The Magic Christian is a 1969 British satirical farce black comedy film directed by Joseph McGrath and starring Peter Sellers and Ringo Starr, with appearances by John Cleese, Graham Chapman, Raquel Welch, Spike Milligan, Christopher Lee, Richard Attenborough and Roman Polanski. The film, telling the story of an eccentric billionaire who spends his money orchestrating elaborate practical jokes, was loosely adapted from the 1959 comic novel The Magic Christian by the American author Terry Southern, who co-wrote the screenplay adaptation with McGrath.

The film also features pre-Monty Python appearances of John Cleese (credited) and an uncredited Graham Chapman, who had jointly written an earlier version of the film script. It also features an uncredited appearance by Yul Brynner performing “Mad About the Boy” as a drag artist.

Songs by Badfinger, including "Come and Get It" written by Paul McCartney, were used on the soundtrack. The official soundtrack album had other music as well as dialogue from the film. Badfinger released an album, Magic Christian Music, containing their three songs for the film.

The film received mostly negative reviews on release, citing its unrelenting and heavy-handed satire of capitalism, greed and human vanities.

==Plot ==
Sir Guy Grand, an eccentric billionaire, together with his newly adopted heir (a homeless man sleeping in the park), Youngman Grand, start playing elaborate practical jokes on people. A big spender, Grand does not mind handing out large sums of money to various people, bribing them to fulfill his whims, or shocking them by bringing down what they hold dear.

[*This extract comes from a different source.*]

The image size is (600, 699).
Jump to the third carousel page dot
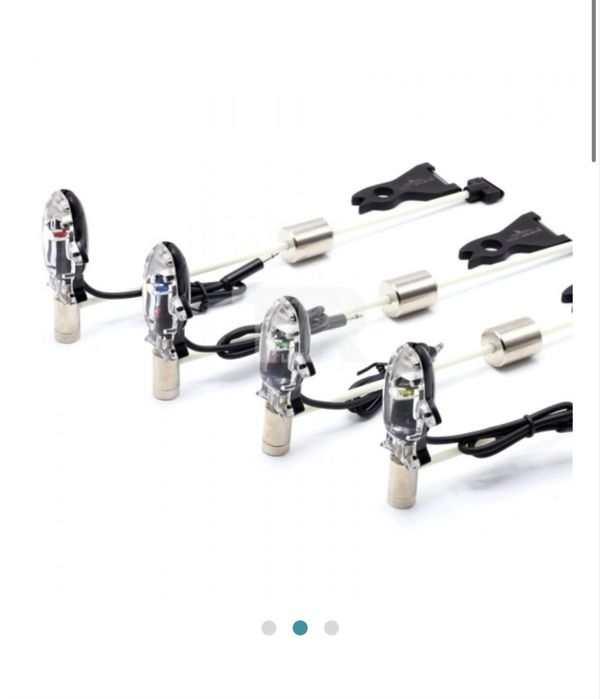tap(331, 628)
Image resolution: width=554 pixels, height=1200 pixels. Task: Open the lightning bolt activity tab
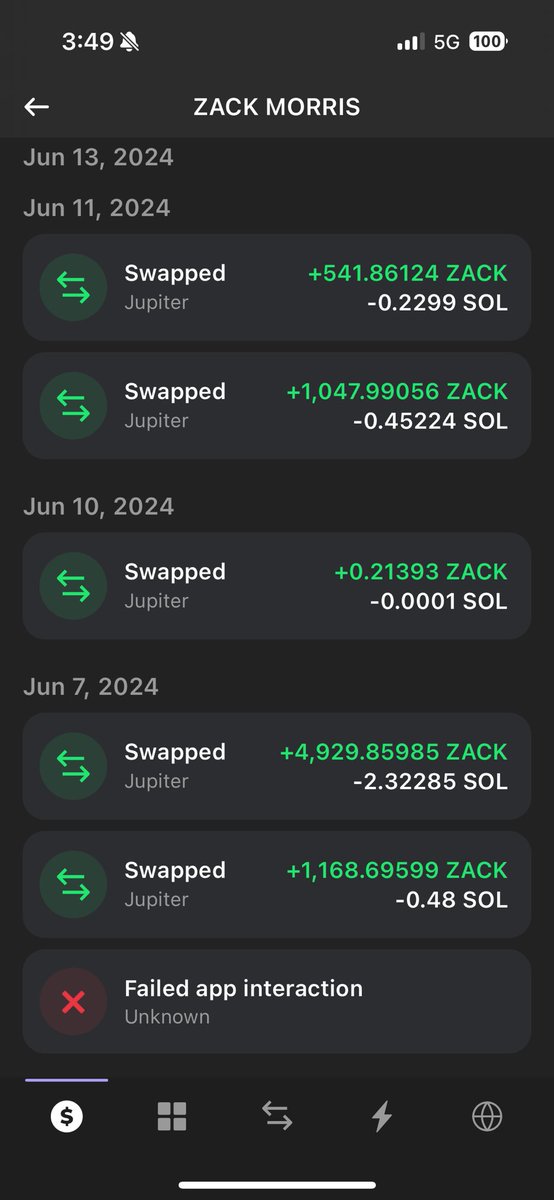[382, 1116]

Their misadventures are designed as a display by Grand to his adoptive charge of the notion that "everyone has their price" — it just depends on the amount one is prepared to pay. They start from rather minor spoofs, such as bribing a Shakespearean actor to strip during a stage performance of Hamlet and persuading a traffic warden to take back a parking ticket and eat it (delighted by the size of the bribe, he eats its plastic cover too) and proceed with increasingly elaborate stunts involving higher social strata and wider audiences. As their conversation reveals, Grand sees his plots as "educational".

At Sotheby's art auction house, it is confided to Grand that an original portrait from the Rembrandt School might fetch £10,000 at auction. To the astonishment of the director, Mr. Dugdale, Grand makes a pre-auction bid of £30,000 for the painting and, having bought it, proceeds to cut the portrait's nose from the canvas with a pair of scissors, as a mortified Dugdale looks on in open-mouthed shock. In an elegant restaurant, he makes a loud show of wild gluttony, Grand being the restaurant's most prominent customer. In the annual Boat Race sports event, he bribes the coach of the Oxford rowing team to have them purposely ram the Cambridge boat, to win a screamingly unjust victory. In a traditional pheasant hunt, he uses an anti-aircraft gun to down the bird.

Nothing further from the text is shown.